O importante… o importante é que eu voltei a ler essa carta várias vezes, após dois anos. É como se eu conhecesse aquela mulher, como se a visse pedindo perdão a alguém sem obter esse perdão. Não só porque sua carta não chegará, não… mas em razão dessa necessidade que temos de que alguém nos ouça e depois resolva nos perdoar, independentemente do que tenhamos feito.
Há uma imensa tragicidade nessas cartas que não chegam aos remetentes. Traduzem uma experiência de mundo que faz do mundo um lugar hostil, violento, incapaz de acolher, de dar passagem aos afetos bons e ruins que marcam uma vida. Experiência familiar a tantas e tantos imigrantes e refugiados que, dos contextos de guerra e violação em seus países de origem, dirigem-se a países outros em busca de alguma forma mais possível de viver mas encontram xenofobia, racismo, violência institucional, desamparo. É trágico também — e aqui não no sentido de trágico como sinônimo apenas de “triste”, mas como algo ligado à fatalidade que é estar vivo — constatar que, apesar da incerteza sobre se a carta chegará a seu destino, ainda assim se escreve. Escreve-se porque sim, “sem esperança de que o que eu escrevo altere qualquer coisa (…). Porque no fundo a gente não está querendo alterar as coisas.
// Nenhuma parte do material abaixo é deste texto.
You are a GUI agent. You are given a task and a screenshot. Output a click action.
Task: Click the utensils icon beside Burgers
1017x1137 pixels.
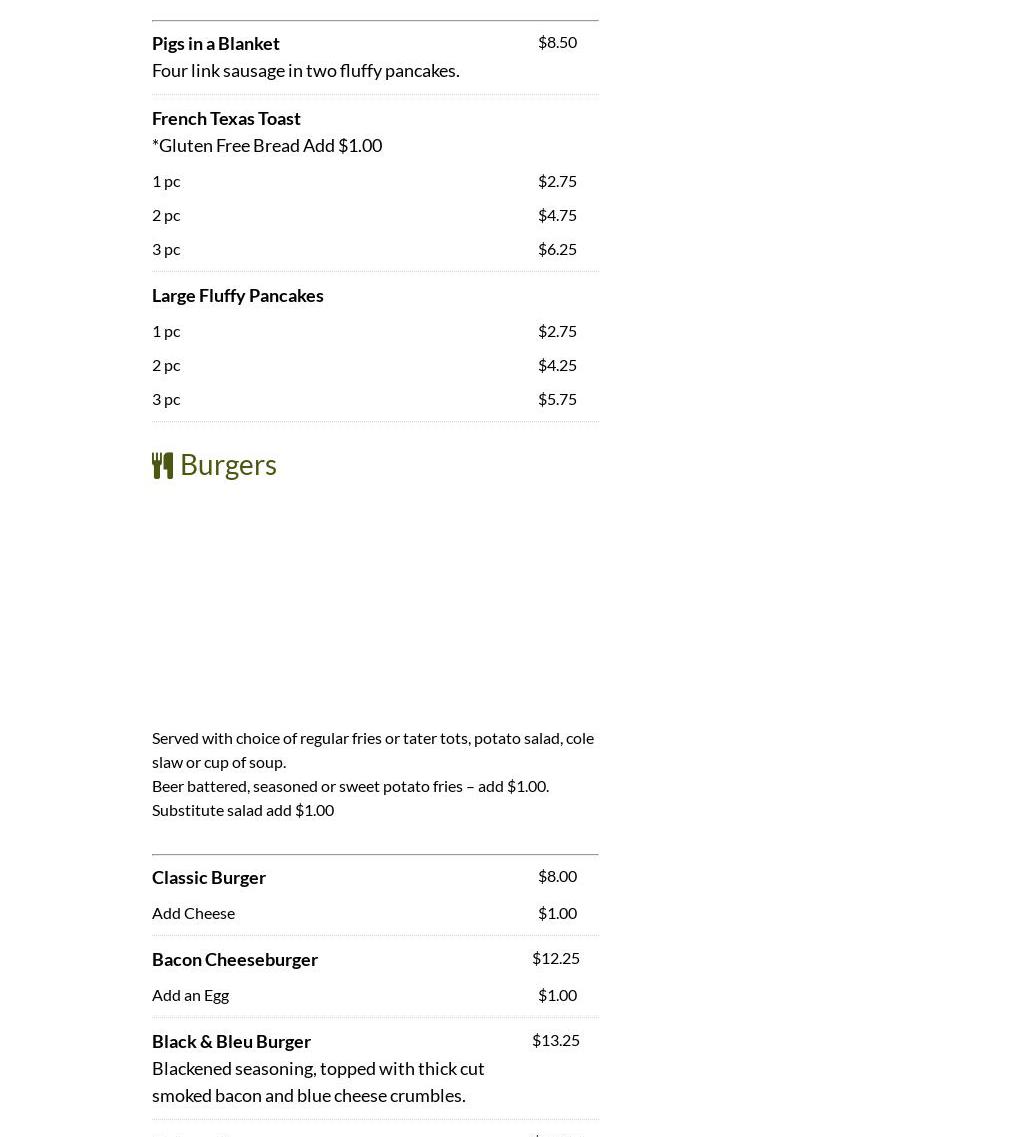[162, 465]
A gente está querendo desabrochar de um modo ou de outro…”, como diria Clarice Lispector. Porque escrever é uma forma de rememorar e reconstruir um passado que dá pistas sobre o presente e que pode, quem sabe, apontar para um futuro possível.
Assim a vida decide: envia suas tempestades, e nós… plumas ao vento.
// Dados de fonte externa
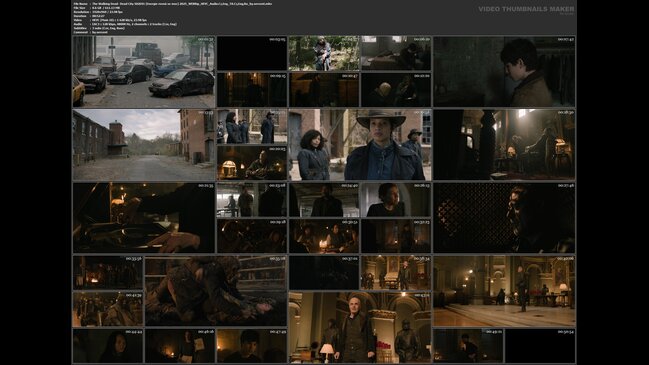Click the boy in profile dark room thumbnail
The height and width of the screenshot is (365, 649).
(x=504, y=72)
Mas há também uma espécie de esperança insistente que mostra que, mesmo na mais adversa das circunstâncias, nossas vidas — aqui, nossas vidas materializadas em palavras — podem tocar outras vidas, dar a elas também o desejo de serem testemunhas e testemunhos de suas próprias existências. Cada carta encontrada pelo(a) desconhecido(a) seguinte faz com que essa nova pessoa se permita conhecer a experiência de outra pessoa e pensar a sua própria experiência, escrevendo-a também, dando-a também esse corpo de palavras que a perpetuará, mesmo que não se saiba por quanto tempo nem em direção a quê.
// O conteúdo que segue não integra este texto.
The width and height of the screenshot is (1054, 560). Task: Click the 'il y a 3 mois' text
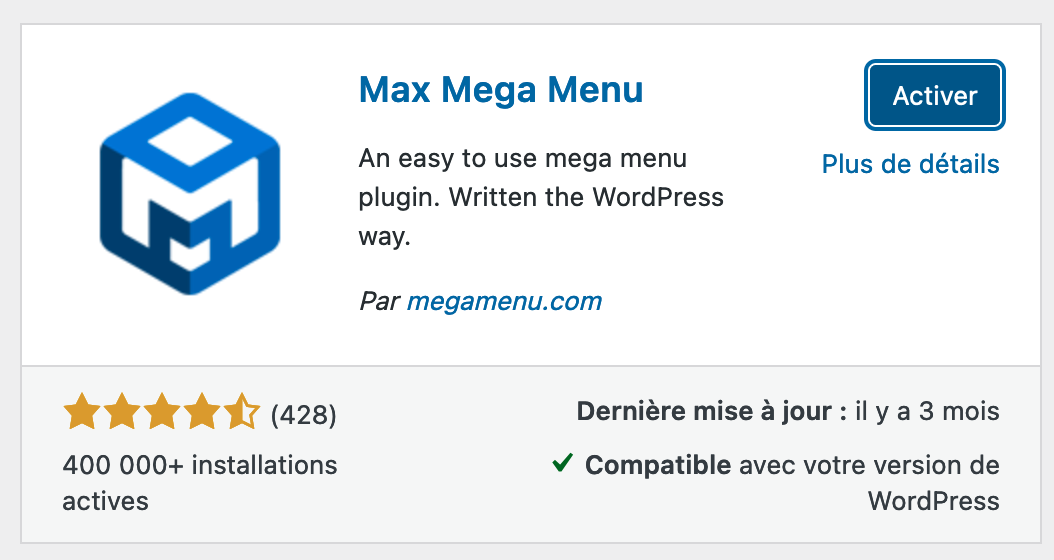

No parágrafo seguinte ao que citei no início deste texto, Virginia Woolf garante que, sem as cartas, “a vida se esgarçaria”. Hoda Barakat mostra, com maestria, que as palavras e os textos que falam quem somos, o que vivemos e como sentimos são, de fato, linhas que costuram nossas vidas ao mundo, oferecendo algum sentido, por mais provisório que seja. Linhas que, como na costura de um tecido, por vezes se rasgam, desfiam, mais ou menos, deixando ver as tramas rotas e frágeis; mas que, ao mais breve encontro com uma agulha e uma mão disposta a refazer a costura, voltam a fazer daquele pano algo que se possa chamar de vida.